Records from a dataset:
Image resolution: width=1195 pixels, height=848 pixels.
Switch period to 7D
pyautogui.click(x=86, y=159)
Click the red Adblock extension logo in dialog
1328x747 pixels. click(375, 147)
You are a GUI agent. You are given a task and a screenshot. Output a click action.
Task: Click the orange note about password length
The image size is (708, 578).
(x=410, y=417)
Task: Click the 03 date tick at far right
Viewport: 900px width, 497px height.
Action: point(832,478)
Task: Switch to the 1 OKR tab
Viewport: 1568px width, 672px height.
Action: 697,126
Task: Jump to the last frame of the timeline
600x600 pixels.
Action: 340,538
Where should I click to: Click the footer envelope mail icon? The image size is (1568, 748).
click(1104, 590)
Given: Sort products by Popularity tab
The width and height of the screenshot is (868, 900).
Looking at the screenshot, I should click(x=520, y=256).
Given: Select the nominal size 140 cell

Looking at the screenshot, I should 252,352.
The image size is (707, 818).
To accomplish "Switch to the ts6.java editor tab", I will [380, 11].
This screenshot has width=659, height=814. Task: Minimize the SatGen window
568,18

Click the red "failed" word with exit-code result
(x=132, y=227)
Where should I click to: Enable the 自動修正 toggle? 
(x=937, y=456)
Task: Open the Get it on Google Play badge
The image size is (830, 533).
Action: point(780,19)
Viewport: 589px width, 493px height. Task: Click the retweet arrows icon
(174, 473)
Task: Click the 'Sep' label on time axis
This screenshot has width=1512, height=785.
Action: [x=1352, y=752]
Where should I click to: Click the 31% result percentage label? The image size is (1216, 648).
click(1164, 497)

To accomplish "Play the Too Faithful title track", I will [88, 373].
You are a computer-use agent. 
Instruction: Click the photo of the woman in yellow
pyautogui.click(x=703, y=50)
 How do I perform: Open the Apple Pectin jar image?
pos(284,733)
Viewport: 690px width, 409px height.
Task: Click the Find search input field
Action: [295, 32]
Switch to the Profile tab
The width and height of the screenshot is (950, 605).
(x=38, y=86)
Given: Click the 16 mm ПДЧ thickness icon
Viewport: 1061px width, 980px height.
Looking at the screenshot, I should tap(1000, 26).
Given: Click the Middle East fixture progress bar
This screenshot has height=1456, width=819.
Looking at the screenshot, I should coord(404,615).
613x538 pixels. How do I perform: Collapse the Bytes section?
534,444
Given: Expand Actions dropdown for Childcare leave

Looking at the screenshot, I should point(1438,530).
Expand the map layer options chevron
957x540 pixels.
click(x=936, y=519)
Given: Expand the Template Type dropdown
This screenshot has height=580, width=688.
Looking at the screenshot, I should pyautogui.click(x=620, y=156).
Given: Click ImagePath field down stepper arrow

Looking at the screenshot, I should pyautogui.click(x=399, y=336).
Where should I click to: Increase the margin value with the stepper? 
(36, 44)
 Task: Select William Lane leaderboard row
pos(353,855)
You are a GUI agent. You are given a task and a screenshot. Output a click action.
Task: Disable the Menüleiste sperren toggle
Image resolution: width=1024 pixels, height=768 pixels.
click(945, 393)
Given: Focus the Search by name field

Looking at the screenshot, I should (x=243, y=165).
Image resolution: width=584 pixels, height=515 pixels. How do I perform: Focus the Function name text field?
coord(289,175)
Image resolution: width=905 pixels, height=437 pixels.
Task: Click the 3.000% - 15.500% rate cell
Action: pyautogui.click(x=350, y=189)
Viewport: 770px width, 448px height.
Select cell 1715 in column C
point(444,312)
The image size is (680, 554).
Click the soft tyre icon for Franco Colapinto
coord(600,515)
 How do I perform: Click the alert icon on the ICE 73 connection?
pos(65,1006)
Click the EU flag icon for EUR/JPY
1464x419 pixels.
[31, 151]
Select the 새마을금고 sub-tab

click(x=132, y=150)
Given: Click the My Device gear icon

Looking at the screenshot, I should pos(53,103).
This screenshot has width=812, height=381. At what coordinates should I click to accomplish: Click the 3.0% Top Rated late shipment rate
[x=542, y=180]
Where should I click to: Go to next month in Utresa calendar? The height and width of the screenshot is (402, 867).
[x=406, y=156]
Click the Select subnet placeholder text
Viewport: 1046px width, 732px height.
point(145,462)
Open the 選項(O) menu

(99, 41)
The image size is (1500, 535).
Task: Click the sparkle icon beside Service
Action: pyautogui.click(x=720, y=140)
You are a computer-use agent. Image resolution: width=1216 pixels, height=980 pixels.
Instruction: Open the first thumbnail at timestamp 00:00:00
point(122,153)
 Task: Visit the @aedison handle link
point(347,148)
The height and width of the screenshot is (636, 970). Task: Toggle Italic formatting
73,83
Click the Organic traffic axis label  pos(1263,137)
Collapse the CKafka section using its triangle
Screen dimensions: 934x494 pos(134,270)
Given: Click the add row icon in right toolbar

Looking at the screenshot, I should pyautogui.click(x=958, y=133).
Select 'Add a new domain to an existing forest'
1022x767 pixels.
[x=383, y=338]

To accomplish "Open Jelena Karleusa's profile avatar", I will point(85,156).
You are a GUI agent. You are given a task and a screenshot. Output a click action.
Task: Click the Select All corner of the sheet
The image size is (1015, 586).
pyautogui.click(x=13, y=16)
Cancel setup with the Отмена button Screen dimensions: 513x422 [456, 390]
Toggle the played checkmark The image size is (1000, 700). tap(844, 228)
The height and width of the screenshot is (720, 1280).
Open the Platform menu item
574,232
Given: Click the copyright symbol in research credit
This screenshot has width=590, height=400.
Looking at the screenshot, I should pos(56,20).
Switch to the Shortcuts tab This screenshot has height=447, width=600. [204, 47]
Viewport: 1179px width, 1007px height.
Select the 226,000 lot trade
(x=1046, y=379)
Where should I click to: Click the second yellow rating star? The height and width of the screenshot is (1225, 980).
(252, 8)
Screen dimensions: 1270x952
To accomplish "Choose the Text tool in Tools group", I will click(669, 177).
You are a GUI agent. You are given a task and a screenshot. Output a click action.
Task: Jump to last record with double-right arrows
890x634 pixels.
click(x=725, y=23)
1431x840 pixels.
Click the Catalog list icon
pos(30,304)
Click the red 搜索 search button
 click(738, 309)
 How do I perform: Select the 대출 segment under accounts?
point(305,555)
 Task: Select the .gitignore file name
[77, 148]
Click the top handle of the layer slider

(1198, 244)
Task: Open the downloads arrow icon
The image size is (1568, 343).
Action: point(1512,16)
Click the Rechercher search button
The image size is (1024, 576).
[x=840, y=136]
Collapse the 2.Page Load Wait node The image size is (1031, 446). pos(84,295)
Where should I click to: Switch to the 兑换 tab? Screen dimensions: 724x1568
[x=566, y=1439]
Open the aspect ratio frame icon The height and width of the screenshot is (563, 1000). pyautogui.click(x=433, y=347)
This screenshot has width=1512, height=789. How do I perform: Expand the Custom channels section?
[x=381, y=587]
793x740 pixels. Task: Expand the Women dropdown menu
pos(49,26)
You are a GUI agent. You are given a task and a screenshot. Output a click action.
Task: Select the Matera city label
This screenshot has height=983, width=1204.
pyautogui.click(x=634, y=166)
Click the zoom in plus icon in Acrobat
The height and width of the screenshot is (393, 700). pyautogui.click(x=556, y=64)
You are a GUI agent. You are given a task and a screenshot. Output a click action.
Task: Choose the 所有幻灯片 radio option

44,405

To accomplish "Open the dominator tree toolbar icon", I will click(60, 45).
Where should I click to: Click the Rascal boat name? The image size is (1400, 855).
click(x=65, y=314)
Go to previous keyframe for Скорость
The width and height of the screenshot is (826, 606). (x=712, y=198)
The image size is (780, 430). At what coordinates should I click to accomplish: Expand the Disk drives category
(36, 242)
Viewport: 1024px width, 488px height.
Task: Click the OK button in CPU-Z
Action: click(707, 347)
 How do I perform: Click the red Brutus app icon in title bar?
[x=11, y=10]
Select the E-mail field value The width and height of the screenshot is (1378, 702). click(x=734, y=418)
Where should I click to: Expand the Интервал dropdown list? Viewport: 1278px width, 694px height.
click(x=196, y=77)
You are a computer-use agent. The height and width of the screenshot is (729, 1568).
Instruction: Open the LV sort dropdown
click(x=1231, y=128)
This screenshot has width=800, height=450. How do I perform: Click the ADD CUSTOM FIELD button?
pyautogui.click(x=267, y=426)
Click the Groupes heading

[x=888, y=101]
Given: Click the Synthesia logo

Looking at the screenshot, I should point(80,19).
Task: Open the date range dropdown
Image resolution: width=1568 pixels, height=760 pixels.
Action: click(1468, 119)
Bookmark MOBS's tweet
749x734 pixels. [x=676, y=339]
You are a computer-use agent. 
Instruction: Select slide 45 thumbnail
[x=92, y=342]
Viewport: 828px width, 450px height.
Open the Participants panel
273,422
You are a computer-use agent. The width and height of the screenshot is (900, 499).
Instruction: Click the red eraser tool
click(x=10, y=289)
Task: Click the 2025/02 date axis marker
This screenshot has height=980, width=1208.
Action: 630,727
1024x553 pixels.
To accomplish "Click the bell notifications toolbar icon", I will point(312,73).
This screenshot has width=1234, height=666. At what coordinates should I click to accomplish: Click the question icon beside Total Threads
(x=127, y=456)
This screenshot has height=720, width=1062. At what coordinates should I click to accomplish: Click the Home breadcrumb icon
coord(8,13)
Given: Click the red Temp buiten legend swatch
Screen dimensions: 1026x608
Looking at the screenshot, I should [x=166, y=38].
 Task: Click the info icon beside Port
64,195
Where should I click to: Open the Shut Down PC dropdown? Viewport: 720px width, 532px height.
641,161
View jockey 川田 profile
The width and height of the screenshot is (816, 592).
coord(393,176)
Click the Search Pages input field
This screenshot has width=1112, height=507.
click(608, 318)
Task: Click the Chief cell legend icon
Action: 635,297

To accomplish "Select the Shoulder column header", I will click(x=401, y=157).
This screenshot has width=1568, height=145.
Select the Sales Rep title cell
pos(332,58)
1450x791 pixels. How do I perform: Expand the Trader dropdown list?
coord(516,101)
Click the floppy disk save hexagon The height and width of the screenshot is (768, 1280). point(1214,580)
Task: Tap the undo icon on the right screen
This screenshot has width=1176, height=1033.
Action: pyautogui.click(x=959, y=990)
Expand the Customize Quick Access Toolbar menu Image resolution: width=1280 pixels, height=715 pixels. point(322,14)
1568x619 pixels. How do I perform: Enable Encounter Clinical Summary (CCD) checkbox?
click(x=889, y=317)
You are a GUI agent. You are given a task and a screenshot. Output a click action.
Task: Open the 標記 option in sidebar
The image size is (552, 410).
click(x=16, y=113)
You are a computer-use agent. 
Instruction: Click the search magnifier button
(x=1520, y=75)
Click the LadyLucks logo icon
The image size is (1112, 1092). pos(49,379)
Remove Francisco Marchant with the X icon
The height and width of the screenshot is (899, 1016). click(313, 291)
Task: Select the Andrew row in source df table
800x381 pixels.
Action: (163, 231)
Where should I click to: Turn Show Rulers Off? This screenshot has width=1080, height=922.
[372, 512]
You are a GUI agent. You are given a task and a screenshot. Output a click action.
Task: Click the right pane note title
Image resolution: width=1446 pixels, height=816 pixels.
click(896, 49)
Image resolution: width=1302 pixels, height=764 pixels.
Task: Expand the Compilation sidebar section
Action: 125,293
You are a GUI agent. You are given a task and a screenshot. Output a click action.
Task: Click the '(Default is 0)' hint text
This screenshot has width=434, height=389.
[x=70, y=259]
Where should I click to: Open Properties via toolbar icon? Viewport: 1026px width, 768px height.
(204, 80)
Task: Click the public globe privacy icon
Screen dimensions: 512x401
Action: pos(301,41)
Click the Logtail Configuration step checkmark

§ INSTRUCTIONS FOR THE TASK: Please transcribe exactly the lines above from the line that has "Given: Click the red" up to and including the line that has "Click the floppy"; no other line belongs in the answer.

§ SOLUTION TO THIS PROBLEM:
Given: Click the red Temp buiten legend swatch
Screen dimensions: 1026x608
Looking at the screenshot, I should [x=166, y=38].
 Task: Click the info icon beside Port
64,195
Where should I click to: Open the Shut Down PC dropdown? Viewport: 720px width, 532px height.
641,161
View jockey 川田 profile
The width and height of the screenshot is (816, 592).
coord(393,176)
Click the Search Pages input field
This screenshot has width=1112, height=507.
click(608, 318)
Task: Click the Chief cell legend icon
Action: 635,297

To accomplish "Select the Shoulder column header", I will click(x=401, y=157).
This screenshot has width=1568, height=145.
Select the Sales Rep title cell
pos(332,58)
1450x791 pixels. How do I perform: Expand the Trader dropdown list?
coord(516,101)
Click the floppy disk save hexagon The height and width of the screenshot is (768, 1280). point(1214,580)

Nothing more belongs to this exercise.